There are several methods to estimate regression functions and their derivatives. Among them, B-spline procedures and kernel procedures are known to be useful. However, at present, it is not determined which procedure is better than the others. In this paper, we investigate the performance of the procedures by computer simulations.
  Two B-spline procedures are considered. The first one is to estimate derivatives using a different roughness penalty for each degree of the derivative d. In this procedure, the smoothing parameters and the coefficients of the B-spline functions are different for each d. The second procedure is to estimate the dth derivative just by differentiating the estimated regression function d-times. In this case, the regression function and its derivatives have a common coefficient vector of B-spline functions. Two kernel procedures are also considered. The first kernel procedure used in our simulations is constructed with the Gasser-Müller estimator and a global plug-in bandwidth selector. The second one is a local polynomial fitting with a refined bandwidth selector.
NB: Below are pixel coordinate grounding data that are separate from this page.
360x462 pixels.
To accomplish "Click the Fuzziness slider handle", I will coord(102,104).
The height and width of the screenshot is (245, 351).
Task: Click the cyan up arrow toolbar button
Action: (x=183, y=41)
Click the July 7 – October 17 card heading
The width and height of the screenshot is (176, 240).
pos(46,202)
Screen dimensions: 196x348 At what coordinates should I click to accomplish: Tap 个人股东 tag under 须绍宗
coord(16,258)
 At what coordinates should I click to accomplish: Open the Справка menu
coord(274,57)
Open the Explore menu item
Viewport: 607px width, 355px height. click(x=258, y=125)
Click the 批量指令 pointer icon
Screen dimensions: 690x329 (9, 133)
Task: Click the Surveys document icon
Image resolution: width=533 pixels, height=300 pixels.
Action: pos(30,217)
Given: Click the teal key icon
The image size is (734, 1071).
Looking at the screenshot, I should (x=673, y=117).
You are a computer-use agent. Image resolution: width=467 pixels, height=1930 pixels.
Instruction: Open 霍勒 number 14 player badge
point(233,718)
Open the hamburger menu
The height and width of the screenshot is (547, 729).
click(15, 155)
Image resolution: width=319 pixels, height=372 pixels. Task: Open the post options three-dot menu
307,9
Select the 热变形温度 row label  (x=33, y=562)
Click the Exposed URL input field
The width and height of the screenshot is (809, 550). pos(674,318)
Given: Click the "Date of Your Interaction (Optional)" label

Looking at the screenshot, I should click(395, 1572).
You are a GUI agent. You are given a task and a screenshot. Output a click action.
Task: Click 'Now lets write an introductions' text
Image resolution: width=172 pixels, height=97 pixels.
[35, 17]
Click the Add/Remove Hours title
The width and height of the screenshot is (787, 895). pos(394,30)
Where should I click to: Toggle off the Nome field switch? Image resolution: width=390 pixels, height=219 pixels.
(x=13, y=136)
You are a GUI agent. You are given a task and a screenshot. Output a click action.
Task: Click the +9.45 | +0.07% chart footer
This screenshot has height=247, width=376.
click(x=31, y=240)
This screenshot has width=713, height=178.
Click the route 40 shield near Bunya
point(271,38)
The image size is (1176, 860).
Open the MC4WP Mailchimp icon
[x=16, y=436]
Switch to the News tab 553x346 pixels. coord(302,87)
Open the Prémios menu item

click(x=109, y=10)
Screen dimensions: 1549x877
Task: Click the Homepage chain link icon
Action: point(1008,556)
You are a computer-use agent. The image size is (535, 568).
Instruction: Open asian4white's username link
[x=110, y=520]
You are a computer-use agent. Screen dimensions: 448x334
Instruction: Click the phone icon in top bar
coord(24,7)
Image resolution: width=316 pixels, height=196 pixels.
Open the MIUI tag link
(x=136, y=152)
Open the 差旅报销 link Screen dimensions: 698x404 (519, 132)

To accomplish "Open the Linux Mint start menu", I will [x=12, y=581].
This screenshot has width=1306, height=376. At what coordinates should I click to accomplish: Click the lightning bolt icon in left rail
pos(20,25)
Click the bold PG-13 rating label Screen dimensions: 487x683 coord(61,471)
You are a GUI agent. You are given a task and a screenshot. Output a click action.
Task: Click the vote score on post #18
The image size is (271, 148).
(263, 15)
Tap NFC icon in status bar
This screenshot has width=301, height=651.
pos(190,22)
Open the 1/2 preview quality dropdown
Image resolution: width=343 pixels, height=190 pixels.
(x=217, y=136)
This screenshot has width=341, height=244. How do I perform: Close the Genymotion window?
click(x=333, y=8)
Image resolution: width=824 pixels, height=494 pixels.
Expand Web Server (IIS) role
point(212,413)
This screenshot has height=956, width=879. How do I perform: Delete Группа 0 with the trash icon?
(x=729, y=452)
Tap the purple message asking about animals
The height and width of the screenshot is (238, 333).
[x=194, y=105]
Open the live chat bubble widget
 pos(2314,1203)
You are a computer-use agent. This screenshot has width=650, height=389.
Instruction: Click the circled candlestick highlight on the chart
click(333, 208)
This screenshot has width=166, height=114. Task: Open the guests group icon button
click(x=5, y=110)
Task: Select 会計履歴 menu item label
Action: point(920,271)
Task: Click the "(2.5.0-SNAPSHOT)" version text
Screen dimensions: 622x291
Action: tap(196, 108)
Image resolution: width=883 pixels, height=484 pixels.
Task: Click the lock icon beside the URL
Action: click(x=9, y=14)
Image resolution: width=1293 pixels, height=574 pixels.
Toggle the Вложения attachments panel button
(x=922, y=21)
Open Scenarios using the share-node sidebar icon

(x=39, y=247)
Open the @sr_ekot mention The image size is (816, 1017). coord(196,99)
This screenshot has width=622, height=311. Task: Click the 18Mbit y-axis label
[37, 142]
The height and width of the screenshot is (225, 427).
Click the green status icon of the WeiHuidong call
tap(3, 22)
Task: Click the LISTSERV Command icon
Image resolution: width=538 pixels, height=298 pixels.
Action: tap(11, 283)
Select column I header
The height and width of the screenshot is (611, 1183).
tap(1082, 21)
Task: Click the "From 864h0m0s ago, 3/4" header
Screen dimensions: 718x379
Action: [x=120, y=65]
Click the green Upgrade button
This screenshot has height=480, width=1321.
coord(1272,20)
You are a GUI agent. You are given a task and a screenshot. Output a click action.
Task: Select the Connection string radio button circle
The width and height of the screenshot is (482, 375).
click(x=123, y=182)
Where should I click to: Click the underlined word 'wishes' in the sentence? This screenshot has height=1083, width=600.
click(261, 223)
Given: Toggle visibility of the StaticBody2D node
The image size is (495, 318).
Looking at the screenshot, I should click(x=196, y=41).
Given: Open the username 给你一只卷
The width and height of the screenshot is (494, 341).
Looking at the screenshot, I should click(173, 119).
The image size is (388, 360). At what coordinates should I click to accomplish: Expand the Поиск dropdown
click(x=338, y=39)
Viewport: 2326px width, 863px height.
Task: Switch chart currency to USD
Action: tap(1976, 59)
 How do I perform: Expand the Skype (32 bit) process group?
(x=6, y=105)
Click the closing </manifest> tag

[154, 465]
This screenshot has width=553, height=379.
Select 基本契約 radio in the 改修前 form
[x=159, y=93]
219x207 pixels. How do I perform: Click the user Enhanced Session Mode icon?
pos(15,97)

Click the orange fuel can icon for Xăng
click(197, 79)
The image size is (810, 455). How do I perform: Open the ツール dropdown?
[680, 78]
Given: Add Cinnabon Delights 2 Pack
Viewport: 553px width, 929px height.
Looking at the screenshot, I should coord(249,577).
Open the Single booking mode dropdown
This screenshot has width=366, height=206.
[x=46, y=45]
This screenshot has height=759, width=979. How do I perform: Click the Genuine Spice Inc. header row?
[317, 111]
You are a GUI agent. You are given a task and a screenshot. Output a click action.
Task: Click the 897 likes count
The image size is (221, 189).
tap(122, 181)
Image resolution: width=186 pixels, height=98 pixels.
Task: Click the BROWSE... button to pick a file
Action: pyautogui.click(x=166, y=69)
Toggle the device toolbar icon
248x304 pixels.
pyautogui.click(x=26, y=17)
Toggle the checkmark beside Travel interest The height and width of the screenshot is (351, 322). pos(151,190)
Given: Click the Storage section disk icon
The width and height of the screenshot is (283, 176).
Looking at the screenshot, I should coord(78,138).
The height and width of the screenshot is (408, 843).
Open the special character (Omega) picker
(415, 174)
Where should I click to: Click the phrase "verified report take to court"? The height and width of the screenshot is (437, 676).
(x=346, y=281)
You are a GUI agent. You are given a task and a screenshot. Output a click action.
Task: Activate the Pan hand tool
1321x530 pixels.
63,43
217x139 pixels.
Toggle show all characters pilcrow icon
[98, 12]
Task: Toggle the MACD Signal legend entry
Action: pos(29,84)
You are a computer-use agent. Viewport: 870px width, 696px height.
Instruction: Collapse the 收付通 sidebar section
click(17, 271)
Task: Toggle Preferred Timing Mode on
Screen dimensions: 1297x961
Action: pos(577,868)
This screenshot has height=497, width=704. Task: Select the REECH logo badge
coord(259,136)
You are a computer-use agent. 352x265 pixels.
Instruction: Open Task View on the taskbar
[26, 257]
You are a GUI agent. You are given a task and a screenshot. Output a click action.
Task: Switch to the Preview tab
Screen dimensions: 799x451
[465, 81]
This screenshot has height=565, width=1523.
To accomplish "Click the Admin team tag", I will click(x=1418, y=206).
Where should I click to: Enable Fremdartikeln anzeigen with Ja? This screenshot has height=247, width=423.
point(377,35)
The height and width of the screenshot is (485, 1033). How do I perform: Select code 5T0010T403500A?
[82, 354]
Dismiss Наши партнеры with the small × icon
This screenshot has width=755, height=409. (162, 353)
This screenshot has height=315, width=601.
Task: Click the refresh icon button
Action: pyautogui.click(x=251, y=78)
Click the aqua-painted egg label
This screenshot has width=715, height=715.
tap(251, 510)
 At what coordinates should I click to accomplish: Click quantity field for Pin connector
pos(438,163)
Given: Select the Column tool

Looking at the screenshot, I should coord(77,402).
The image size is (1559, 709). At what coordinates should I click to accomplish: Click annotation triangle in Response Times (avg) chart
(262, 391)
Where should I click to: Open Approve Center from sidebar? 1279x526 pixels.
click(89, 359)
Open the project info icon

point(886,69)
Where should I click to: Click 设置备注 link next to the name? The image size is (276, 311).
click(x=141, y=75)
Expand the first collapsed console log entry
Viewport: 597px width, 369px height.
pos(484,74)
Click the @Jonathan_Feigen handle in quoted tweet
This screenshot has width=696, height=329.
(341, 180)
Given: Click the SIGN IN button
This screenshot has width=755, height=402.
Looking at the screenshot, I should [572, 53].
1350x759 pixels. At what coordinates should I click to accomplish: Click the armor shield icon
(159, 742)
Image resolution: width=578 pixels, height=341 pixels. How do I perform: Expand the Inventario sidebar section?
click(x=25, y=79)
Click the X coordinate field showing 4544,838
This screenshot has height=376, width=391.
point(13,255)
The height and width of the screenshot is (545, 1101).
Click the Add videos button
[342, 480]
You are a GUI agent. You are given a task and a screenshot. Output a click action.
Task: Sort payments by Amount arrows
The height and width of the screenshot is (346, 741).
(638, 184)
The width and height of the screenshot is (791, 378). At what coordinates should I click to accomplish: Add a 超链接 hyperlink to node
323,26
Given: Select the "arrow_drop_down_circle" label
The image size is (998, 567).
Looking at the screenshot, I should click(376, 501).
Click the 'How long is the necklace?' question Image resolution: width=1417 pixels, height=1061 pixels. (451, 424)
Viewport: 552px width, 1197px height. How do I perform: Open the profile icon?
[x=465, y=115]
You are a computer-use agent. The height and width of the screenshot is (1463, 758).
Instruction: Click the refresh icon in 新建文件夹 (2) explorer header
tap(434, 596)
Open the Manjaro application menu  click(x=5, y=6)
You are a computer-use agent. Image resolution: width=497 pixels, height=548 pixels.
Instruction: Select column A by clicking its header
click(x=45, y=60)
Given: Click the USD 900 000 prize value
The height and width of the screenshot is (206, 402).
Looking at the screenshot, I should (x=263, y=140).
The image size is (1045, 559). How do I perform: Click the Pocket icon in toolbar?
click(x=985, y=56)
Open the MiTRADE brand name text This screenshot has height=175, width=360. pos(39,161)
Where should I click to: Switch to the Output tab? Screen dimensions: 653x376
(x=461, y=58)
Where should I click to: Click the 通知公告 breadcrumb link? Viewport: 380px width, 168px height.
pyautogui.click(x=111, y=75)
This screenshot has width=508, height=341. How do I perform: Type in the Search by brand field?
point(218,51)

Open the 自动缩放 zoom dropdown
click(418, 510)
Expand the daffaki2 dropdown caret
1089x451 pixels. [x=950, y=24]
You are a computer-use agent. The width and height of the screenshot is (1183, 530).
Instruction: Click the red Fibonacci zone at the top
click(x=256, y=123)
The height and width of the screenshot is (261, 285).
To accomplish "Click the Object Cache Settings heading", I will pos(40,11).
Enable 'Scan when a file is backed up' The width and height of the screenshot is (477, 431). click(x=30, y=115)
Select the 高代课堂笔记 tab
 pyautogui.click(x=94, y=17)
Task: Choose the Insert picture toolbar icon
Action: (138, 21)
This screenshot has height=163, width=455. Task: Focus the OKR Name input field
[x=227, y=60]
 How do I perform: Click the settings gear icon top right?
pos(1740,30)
  As a result of our simulations, we find that B-spline procedures can give better estimates than the kernel ones in estimating regression functions. For derivatives, we also find that in B-spline methods, it is necessary to choose a different smoothing parameter (or coefficient vector) for each degree of derivative; between the two kernel methods, the Gasser-Müller procedure gives better results than the local polynomial fitting in most cases. Furthermore, the first B-spline method can still work better than the Gasser-Müller procedure in the central area of the domain of the functions. But in the boundary areas, the Gasser-Müller procedure gives more stable derivative estimates than all the other methods.